Adiós a tirar todo junto: así funcionará la nueva recolección de basura en CDMX

La nueva recolección de basura en CDMX separará los residuos en tres categorías y buscará reducir a la mitad lo que va a rellenos sanitarios.

La Ciudad de México está a punto de cambiar la manera en que lidia con sus desechos. Cada día se generan más de 8 mil 500 toneladas de basura y la mayor parte termina en rellenos sanitarios, un modelo que ya no es sostenible. Frente a este panorama, el gobierno capitalino lanzó la estrategia Ciudad Circular: Basura Cero, que promete transformar la recolección mediante días diferenciados y separación en tres categorías. La meta es clara: reducir a la mitad la basura que hoy se entierra y convertirla en recursos útiles para la ciudad.

Recolección de basura CDMX

Nueva modalidad de recolección de basura en CDMX

La Secretaría del Medio Ambiente (Sedema), encabezada por Julia Álvarez Icaza, explicó que la nueva dinámica se basará en separar los residuos por días, lo que permitirá que los camiones recolecten exclusivamente un tipo de desecho en cada jornada. Así, la clasificación no quedará en manos del azar ni se perderá el esfuerzo ciudadano de separar en casa, ya que la basura viajará limpia y ordenada hasta las plantas de tratamiento.

Los desechos deberán dividirse en tres tipos: orgánicos, inorgánicos reciclables e inorgánicos no reciclables. Lo interesante es que no solo se busca reducir lo que llega a los tiraderos, sino también darle valor a lo que solemos considerar inútil. Restos de comida que se convertirán en composta, plásticos y metales que regresarán a la cadena productiva, e incluso llantas que dejarán de apilarse para transformarse en impermeabilizantes y materiales de construcción.

Ciudad Circular: la estrategia Basura Cero

Este plan va mucho más allá de la recolección domiciliaria. La jefa de Gobierno, Clara Brugada, presentó “Ciudad Circular” como un modelo integral que quiere cambiar la relación de la capital con su basura. Su apuesta es lograr que al menos el 50% de los residuos no termine bajo tierra, sino que vuelva a la economía en forma de composta, energía o insumos reciclados.
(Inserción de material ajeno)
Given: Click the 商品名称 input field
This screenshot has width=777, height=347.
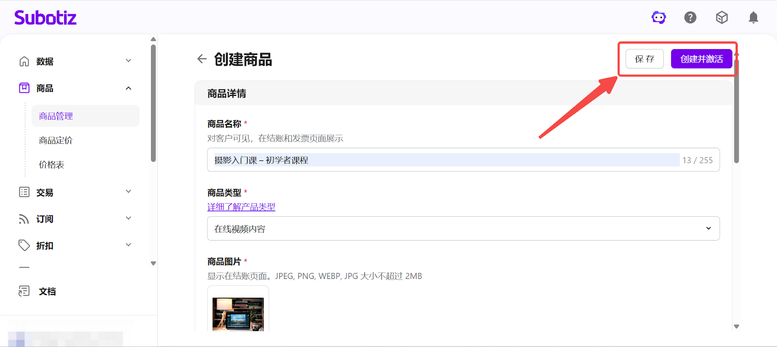Looking at the screenshot, I should 446,160.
Para conseguirlo se construirán nuevas plantas de composta en distintas alcaldías y se modernizará el Bordo Poniente, una de las instalaciones más grandes del país. A la par, se lanzará una campaña de concientización para recordar que la basura no es un estorbo, sino un recurso que puede generar valor. La corresponsabilidad ciudadana será la clave de todo este engranaje.

Datos duros de la basura en la CDMX

Actualmente, el 82% de lo que se desecha en la capital va directo a rellenos sanitarios. Eso significa que miles de toneladas de materiales que podrían convertirse en abono, energía o materia prima simplemente se entierran cada día. El costo ambiental es enorme: contaminación del suelo, emisiones de metano y saturación de espacios que tarde o temprano se quedarán sin capacidad.

Con las nuevas plantas y los sistemas de monitoreo que se instalarán en la ciudad, se espera transformar más de 4 mil 400 toneladas de residuos diariamente. La inversión es significativa, desde los 85 millones de pesos en camiones de recolección hasta los 35 millones destinados a la planta que convertirá 250 mil llantas al año en materiales para la construcción. El reto es enorme, pero también lo es la posibilidad de darle un giro radical al manejo de la basura.

El papel de la ciudadanía

Nada de esto tendrá éxito si la gente no participa. Brugada lo dijo sin rodeos: “Si no separamos desde casa, no habremos ganado nada”. Por eso habrá campañas masivas, talleres en escuelas y hasta incentivos económicos en centros de acopio para quienes entreguen sus residuos reciclables. La idea es transformar la relación de los capitalinos con la basura, hacer que pase de ser un problema a ser un recurso.

También se contemplan medidas más firmes para quienes no cumplan, sobre todo en el caso de las empresas que generan más de 50 kilos diarios de residuos. Es un recordatorio de que la corresponsabilidad no es solo un eslogan: todos, desde los hogares hasta los grandes negocios, deberán ajustarse a este nuevo modelo.

La nueva recolección de basura en la CDMX es una apuesta ambiciosa para enfrentar una crisis silenciosa que afecta a todos. Si se logra que la mitad de los residuos no terminen en un tiradero, la ciudad dará un paso histórico hacia un modelo más limpio y sostenible. Pero eso solo ocurrirá si cada ciudadano asume el papel que le toca. El reto no es sencillo: cambiar hábitos, aprender a separar mejor y ser pacientes con un sistema que apenas arranca. Sin embargo, la oportunidad es real. Lo que hoy vemos como basura puede convertirse en energía, fertilizantes y materiales que regresen a la vida útil.